The job of the Negative in a policy debate is primarily to refute and challenge the Affirmative team’s case arguing, in most instances, that it is undesirable to support it.

Some key responsibilities of the Negative include:

  1. Questioning the Topicality (T) of the Affirmative plan: The Negative may argue that the Affirmative’s proposal or plan is not within the scope or boundaries set by the resolution, making it “not-topical” or out of bounds.
  2. Refuting the Stock Issues:
    • Significance and Harms: The Negative will attempt to undermine the Affirmative’s arguments that the problem they identified is significant or causing substantial harms.
    • Inherency: The Negative will argue that the current system or status quo is already addressing or can address the problem, so the Affirmative’s plan is not necessary.
    • Solvency: The Negative will challenge the Affirmative’s claims that their proposed plan can effectively solve the identified problem.
  3. Presenting Disadvantages (Disads): The Negative will introduce arguments and evidence that the Affirmative’s plan may have negative consequences or disadvantages that outweigh the proposed benefits.
  4. Offering Counterplans: The Negative may propose alternative solutions or counterplans that could solve the problem more effectively or with fewer disadvantages than the Affirmative’s plan.
  5. Responding to the Affirmative’s Arguments: Throughout the debate, the Negative must directly refute and respond to the arguments and evidence presented by the Affirmative team in their speeches.

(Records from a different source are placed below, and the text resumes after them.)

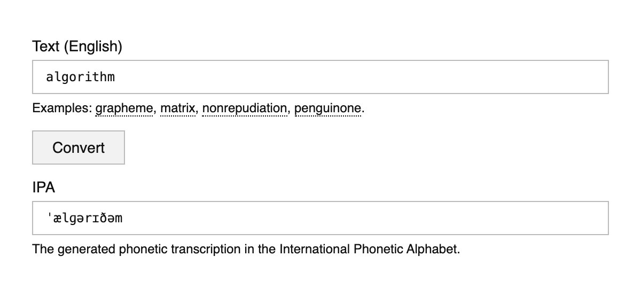This screenshot has height=295, width=641.
Task: Click the Examples: label text
Action: pyautogui.click(x=61, y=108)
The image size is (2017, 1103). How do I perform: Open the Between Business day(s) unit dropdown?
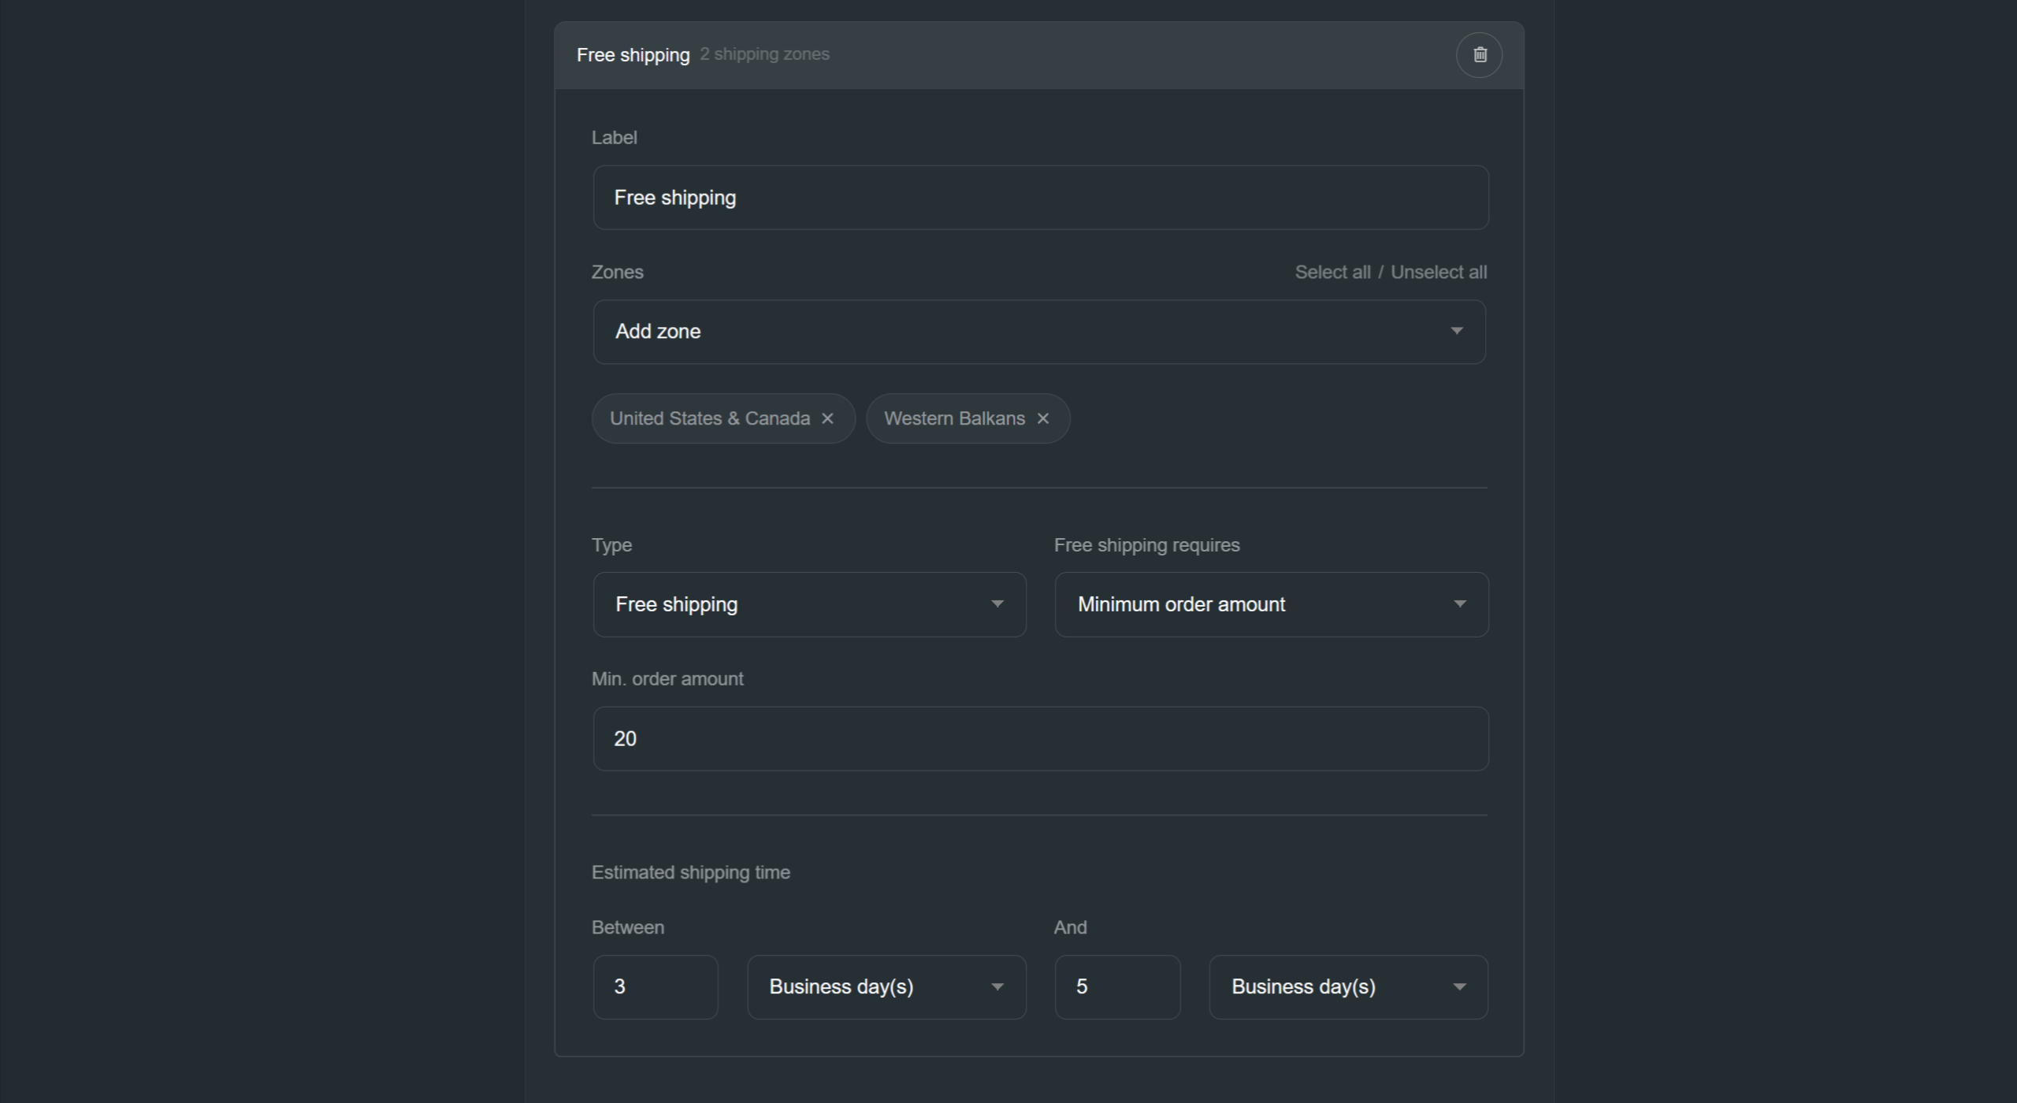pyautogui.click(x=886, y=987)
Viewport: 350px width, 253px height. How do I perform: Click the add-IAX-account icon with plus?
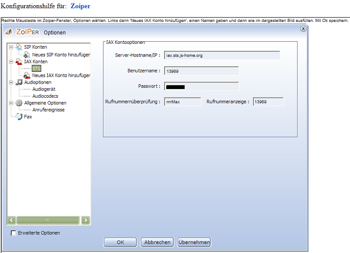[27, 75]
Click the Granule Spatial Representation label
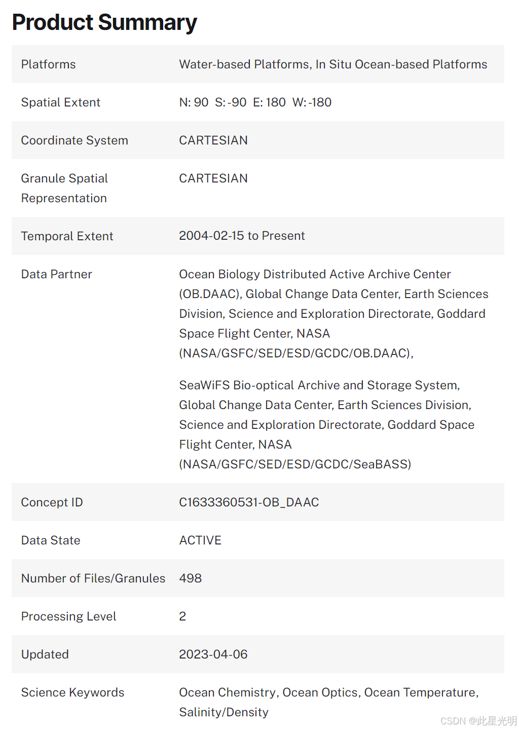 point(64,188)

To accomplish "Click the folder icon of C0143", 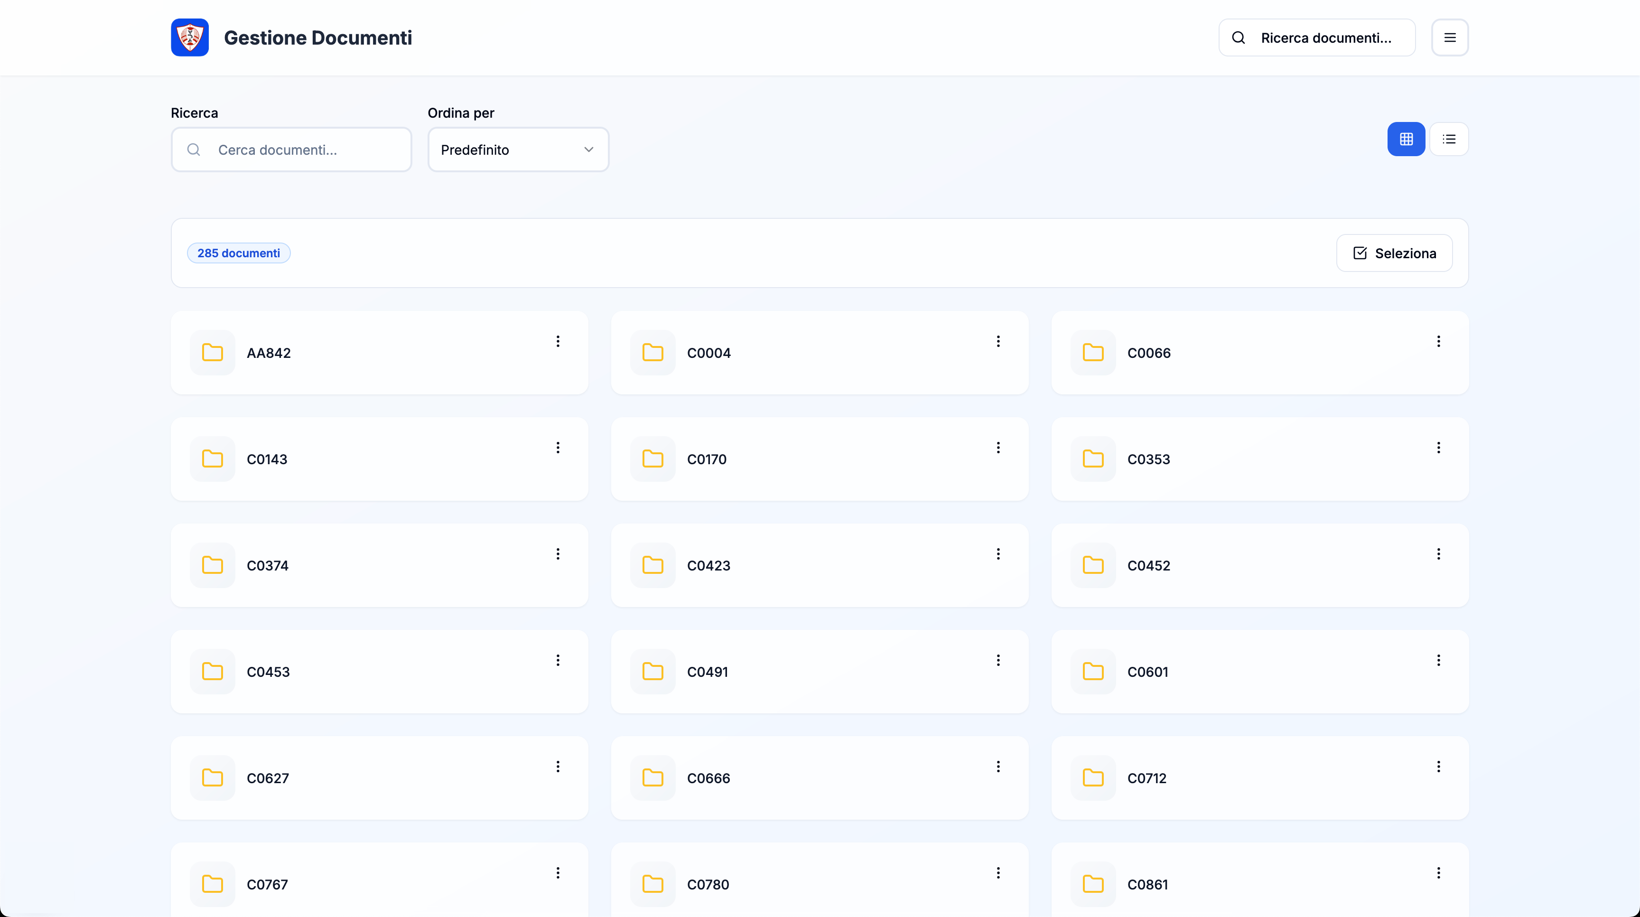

The Negative typically presents their initial arguments and evidence in the 1NC (First Negative Constructive) speech and the 2NC (Second Negative Constructive) speech, which together form the “Negative Block.” The 1NR (First Negative Rebuttal) and 2NR (Second Negative Rebuttal) speeches are used to further develop and extend their arguments in response to the Affirmative’s rebuttals.

Overall, the Negative’s role is to critically analyze and challenge the Affirmative’s case, presenting strong arguments and evidence to persuade the judge that the Affirmative’s plan should not be adopted or that the disadvantages outweigh the potential benefits.